A pattern of telling stories at school
From an early age, his parents, John and Sheila Lyons, sensed that he was having learning difficulties, a fact borne out when he went to national school. He made friends and got on well with teachers but struggled academically.
An educational psychologist assessed him as borderline mentally disabled but it was noted that he had good verbal skills which, it is thought, hid his intellectual difficulties and made it more difficult for people dealing with him to recognise his vulnerabilities.
He was transferred to a special school and was remembered as being “polite and affable” but also as loving attention, regardless of whether he got it for doing good or bad.
He had a pattern of story-telling at school, once feigning a heart attack that teachers fully believed. On another occasion, he feigned a spinal injury, only to hop off the trolley when he was rushed to hospital.

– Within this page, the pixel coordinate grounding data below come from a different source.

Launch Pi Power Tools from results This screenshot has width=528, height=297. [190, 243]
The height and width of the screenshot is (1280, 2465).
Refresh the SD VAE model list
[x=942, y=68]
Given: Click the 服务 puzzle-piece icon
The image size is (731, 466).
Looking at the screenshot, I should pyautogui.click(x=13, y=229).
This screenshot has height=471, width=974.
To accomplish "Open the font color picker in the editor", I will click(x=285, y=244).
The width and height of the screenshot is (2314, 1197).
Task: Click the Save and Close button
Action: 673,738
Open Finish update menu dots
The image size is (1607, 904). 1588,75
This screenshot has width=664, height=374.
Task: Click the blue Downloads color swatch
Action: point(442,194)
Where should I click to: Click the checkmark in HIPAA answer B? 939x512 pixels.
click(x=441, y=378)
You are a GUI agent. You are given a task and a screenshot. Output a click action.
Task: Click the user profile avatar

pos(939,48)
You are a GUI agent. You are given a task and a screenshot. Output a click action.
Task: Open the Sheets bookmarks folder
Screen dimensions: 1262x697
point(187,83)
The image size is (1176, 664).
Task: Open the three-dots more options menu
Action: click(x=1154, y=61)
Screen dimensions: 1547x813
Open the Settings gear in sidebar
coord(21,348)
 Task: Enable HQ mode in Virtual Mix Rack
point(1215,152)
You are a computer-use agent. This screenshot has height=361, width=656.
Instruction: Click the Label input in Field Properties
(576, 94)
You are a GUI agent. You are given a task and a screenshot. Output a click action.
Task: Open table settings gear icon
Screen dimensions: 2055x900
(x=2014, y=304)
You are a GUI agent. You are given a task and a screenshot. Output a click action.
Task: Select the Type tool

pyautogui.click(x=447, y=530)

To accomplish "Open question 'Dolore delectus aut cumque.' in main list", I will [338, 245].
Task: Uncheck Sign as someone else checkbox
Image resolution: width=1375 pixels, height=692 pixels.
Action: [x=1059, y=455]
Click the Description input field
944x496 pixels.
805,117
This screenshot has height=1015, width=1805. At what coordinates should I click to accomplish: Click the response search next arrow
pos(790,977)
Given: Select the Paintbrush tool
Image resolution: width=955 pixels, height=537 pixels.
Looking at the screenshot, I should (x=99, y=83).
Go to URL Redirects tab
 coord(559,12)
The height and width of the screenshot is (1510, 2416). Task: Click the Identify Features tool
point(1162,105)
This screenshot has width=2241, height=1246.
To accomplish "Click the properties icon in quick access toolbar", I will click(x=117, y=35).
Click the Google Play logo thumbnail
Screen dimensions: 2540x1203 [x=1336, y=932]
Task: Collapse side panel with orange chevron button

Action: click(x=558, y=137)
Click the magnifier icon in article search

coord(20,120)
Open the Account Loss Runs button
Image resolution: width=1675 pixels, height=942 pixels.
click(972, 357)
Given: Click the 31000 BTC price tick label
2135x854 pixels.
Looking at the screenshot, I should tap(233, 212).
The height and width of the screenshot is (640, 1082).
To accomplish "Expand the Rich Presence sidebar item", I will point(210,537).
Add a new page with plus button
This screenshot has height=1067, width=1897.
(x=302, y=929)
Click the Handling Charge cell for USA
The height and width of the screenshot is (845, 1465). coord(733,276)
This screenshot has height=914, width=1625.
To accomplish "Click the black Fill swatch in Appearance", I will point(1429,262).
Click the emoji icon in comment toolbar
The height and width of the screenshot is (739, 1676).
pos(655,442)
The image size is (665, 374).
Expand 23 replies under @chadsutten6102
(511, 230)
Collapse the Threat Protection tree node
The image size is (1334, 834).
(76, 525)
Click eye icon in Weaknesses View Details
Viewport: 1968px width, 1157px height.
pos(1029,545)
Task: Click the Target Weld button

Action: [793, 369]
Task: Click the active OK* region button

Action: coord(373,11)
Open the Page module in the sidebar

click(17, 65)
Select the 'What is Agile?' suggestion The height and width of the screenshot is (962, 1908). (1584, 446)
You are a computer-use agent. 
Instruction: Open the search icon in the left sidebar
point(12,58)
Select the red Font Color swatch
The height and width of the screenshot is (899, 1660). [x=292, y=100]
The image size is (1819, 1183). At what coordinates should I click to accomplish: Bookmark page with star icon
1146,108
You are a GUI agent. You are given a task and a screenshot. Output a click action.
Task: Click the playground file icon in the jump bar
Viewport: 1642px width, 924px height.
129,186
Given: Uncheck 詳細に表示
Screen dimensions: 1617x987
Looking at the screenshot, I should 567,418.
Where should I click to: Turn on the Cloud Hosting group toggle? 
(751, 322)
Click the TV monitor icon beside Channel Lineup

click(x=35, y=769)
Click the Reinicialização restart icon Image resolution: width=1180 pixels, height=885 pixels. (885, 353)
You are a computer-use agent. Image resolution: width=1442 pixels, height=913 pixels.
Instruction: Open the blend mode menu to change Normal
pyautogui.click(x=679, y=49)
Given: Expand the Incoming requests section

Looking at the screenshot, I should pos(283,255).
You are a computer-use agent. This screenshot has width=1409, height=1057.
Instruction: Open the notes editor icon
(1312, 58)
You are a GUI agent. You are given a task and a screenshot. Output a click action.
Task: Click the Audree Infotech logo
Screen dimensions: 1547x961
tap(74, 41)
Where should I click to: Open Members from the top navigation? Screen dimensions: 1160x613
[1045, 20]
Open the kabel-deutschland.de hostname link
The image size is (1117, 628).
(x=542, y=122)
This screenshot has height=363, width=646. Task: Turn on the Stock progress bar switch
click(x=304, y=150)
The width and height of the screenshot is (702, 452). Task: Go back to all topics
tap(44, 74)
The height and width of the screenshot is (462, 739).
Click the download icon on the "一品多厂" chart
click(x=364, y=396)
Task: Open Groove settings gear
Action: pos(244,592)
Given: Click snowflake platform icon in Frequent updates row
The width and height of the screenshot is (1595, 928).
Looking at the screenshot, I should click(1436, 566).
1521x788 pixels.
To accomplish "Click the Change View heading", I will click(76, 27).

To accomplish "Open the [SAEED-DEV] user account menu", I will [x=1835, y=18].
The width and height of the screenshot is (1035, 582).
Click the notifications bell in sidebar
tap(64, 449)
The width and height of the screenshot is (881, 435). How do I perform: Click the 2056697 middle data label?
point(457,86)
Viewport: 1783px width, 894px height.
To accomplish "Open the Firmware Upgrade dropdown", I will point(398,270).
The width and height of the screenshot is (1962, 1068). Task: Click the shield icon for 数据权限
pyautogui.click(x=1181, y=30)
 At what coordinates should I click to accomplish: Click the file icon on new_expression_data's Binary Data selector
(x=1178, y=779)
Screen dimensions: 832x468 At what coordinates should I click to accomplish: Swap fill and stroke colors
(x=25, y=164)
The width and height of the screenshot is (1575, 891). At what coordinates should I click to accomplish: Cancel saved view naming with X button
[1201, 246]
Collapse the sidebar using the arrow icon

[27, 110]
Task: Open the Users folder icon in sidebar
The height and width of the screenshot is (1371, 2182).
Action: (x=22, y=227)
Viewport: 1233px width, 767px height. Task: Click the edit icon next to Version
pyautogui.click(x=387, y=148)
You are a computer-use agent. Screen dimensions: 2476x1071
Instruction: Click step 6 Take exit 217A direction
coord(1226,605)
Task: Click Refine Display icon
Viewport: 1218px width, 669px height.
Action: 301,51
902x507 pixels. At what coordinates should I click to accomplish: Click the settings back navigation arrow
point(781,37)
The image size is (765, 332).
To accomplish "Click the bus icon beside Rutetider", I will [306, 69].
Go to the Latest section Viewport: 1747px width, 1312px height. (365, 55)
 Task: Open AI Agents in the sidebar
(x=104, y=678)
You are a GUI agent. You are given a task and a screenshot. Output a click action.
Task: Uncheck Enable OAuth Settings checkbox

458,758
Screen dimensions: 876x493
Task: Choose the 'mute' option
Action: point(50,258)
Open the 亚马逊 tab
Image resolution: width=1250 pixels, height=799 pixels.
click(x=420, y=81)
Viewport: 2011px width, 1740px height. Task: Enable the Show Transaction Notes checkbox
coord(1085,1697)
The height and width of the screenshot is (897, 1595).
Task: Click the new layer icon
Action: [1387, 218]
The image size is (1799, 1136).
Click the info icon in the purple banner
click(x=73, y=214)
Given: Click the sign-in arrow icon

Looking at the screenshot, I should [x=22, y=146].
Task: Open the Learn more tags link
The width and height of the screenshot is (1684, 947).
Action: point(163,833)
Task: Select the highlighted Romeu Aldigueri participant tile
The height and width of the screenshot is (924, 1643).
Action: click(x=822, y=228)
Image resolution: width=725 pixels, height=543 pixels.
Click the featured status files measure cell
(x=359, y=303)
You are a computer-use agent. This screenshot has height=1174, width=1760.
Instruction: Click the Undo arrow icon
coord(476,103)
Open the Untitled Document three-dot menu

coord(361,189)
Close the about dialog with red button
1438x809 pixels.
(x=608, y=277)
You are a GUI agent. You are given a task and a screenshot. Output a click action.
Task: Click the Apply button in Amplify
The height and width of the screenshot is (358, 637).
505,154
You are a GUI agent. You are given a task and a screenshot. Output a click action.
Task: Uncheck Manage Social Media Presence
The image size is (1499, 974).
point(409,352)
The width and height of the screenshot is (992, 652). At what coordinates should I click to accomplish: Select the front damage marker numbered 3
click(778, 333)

Another characteristic was his willingness to accept responsibility for things he hadn’t done, including, among other incidents, an act of vandalism at his school and shoplifting from a store, when CCTV footage showed otherwise.
Dean attended a Youthreach programme after school but never had a steady job. He was taking heroin intravenously by the age of 20 or 21 and began sleeping rough and staying in hostels.
By 1997, at the age of 24, he had one short prison sentence behind him for theft, and was stealing on a regular basis to feed his habit.
Companions recalled him as a “nice, gentle person”, who got on well with women, although he never had a steady girlfriend.